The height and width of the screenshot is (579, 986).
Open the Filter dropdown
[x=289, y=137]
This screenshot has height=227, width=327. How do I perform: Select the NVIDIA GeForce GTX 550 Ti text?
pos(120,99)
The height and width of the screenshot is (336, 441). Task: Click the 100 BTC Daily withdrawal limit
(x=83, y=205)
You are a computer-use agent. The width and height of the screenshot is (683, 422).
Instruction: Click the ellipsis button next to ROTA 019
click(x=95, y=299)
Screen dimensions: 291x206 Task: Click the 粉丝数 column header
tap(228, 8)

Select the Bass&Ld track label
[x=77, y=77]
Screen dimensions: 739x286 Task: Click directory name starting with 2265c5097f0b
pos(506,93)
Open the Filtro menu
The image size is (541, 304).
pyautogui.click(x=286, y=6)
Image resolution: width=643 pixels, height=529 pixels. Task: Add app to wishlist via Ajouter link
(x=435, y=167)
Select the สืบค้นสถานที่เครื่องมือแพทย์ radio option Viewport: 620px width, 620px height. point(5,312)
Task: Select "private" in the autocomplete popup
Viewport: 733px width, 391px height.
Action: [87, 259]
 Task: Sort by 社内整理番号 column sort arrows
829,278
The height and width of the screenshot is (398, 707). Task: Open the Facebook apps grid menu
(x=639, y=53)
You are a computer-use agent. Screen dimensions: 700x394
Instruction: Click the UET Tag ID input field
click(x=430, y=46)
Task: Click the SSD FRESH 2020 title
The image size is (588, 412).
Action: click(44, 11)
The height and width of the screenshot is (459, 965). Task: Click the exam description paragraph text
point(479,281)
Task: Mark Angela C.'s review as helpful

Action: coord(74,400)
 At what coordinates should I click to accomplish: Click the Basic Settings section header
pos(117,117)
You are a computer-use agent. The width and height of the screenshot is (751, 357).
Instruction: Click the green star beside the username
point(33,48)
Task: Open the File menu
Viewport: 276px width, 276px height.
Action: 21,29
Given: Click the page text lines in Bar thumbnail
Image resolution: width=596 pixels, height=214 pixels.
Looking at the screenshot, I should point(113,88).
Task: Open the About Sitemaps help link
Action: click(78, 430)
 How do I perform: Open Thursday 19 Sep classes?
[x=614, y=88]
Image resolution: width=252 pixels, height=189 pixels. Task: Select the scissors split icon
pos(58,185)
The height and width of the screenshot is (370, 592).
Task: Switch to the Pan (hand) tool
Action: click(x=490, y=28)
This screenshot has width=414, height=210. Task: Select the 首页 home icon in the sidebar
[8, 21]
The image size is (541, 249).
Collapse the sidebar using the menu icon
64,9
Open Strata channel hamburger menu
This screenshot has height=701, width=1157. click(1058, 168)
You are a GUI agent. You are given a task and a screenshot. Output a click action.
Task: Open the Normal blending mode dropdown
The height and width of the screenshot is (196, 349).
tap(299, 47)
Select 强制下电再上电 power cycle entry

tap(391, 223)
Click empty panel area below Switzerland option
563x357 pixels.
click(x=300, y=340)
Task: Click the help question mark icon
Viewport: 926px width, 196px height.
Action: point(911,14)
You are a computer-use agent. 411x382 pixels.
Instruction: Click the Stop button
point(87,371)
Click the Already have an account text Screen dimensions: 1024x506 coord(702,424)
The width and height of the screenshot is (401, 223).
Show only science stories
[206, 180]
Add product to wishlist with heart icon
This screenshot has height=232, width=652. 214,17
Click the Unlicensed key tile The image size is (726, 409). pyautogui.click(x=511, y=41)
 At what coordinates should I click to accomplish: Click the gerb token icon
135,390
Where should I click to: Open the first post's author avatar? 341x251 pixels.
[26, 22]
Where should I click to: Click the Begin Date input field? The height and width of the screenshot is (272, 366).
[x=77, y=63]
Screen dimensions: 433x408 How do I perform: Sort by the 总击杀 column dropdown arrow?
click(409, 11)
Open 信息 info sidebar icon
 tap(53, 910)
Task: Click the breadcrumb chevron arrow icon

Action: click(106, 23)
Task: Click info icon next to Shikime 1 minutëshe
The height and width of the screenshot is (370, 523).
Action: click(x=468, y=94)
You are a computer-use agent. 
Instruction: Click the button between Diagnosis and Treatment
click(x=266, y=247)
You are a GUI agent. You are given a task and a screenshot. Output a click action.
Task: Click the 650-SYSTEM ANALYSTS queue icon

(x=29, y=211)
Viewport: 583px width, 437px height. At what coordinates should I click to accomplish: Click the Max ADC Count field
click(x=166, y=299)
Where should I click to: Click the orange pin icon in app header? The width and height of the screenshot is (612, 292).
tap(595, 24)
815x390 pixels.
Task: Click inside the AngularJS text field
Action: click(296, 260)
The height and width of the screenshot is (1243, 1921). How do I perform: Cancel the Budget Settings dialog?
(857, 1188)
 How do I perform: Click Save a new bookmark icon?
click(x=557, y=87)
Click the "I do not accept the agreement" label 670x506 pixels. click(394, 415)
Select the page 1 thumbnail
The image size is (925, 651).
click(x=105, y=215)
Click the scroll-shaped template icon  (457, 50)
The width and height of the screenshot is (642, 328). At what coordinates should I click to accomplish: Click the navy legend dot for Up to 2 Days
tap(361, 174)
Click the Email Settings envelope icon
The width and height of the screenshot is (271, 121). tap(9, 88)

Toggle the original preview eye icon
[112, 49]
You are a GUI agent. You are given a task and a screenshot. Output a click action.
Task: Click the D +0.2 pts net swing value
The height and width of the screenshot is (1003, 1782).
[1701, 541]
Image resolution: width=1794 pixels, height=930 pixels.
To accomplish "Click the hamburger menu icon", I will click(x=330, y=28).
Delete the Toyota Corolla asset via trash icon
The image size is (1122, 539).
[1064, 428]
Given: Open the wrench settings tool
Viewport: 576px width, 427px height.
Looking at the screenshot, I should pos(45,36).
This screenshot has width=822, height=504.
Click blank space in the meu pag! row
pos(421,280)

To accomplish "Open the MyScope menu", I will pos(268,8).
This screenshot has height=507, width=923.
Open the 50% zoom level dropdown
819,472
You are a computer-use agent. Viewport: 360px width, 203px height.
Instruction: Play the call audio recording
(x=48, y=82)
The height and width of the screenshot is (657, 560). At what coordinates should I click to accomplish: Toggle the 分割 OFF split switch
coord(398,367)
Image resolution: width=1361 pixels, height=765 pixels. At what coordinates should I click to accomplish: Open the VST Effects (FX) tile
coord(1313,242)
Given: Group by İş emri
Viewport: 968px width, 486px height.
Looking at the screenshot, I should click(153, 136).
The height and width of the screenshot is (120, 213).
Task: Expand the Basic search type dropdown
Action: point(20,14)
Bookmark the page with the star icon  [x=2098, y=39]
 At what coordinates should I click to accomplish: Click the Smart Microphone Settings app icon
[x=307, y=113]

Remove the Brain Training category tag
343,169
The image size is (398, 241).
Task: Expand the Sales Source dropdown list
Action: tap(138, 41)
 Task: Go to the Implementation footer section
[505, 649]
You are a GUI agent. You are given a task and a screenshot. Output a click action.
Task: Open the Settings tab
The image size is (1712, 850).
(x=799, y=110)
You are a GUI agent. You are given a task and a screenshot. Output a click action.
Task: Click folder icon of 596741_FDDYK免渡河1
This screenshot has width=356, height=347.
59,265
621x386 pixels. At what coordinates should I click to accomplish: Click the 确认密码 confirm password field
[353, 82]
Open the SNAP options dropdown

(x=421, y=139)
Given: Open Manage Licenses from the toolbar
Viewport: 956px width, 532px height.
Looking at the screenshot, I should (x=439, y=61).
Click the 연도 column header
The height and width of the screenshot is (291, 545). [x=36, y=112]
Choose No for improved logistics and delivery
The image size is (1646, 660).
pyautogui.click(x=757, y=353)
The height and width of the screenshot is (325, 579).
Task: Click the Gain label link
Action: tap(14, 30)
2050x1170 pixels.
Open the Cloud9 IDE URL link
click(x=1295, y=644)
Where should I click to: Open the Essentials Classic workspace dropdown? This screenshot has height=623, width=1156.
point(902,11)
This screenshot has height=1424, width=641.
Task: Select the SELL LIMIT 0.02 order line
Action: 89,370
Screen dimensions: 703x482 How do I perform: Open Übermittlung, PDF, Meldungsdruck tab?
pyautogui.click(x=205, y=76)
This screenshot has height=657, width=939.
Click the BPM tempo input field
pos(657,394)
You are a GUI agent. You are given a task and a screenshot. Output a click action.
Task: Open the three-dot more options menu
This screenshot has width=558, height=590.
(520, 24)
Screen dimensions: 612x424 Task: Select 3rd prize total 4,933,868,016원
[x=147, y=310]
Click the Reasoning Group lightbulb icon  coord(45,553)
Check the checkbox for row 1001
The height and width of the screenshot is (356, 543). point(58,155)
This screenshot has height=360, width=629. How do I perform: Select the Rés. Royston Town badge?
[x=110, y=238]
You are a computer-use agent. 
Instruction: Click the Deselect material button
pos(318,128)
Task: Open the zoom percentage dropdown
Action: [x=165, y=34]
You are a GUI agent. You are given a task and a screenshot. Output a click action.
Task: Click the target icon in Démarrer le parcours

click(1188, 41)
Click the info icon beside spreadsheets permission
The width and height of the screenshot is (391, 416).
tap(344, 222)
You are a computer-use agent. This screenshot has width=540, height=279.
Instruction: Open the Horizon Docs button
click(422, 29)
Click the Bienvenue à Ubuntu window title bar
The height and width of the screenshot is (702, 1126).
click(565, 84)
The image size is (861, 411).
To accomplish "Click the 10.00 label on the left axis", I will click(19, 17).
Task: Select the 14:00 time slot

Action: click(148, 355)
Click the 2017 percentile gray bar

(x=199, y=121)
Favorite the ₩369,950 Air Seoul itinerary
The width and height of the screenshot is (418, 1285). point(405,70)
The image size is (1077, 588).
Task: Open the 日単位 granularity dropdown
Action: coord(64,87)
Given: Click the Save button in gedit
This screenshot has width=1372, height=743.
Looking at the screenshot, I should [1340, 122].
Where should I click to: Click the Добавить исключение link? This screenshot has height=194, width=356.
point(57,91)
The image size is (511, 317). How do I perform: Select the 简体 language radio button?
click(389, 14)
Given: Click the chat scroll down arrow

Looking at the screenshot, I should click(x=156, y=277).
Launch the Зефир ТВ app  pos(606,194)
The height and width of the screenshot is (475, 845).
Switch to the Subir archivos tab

● ● ● ● ●

## Your task
Recast the stretch of the material above from the line containing "the autocomplete popup" through the line containing "pos(117,117)" as a Markdown table with columns Row and Text. Number each line in Row and skip any blank lines.

## Written reply
| Row | Text |
|---|---|
| 1 | Task: Select "private" in the autocomplete popup |
| 2 | Viewport: 733px width, 391px height. |
| 3 | Action: [87, 259] |
| 4 |  Task: Sort by 社内整理番号 column sort arrows |
| 5 | 829,278 |
| 6 | The height and width of the screenshot is (398, 707). Task: Open the Facebook apps grid menu |
| 7 | (x=639, y=53) |
| 8 | You are a computer-use agent. Screen dimensions: 700x394 |
| 9 | Instruction: Click the UET Tag ID input field |
| 10 | click(x=430, y=46) |
| 11 | Task: Click the SSD FRESH 2020 title |
| 12 | The image size is (588, 412). |
| 13 | Action: click(44, 11) |
| 14 | The height and width of the screenshot is (459, 965). Task: Click the exam description paragraph text |
| 15 | point(479,281) |
| 16 | Task: Mark Angela C.'s review as helpful |
| 17 | Action: coord(74,400) |
| 18 |  At what coordinates should I click to accomplish: Click the Basic Settings section header |
| 19 | pos(117,117) |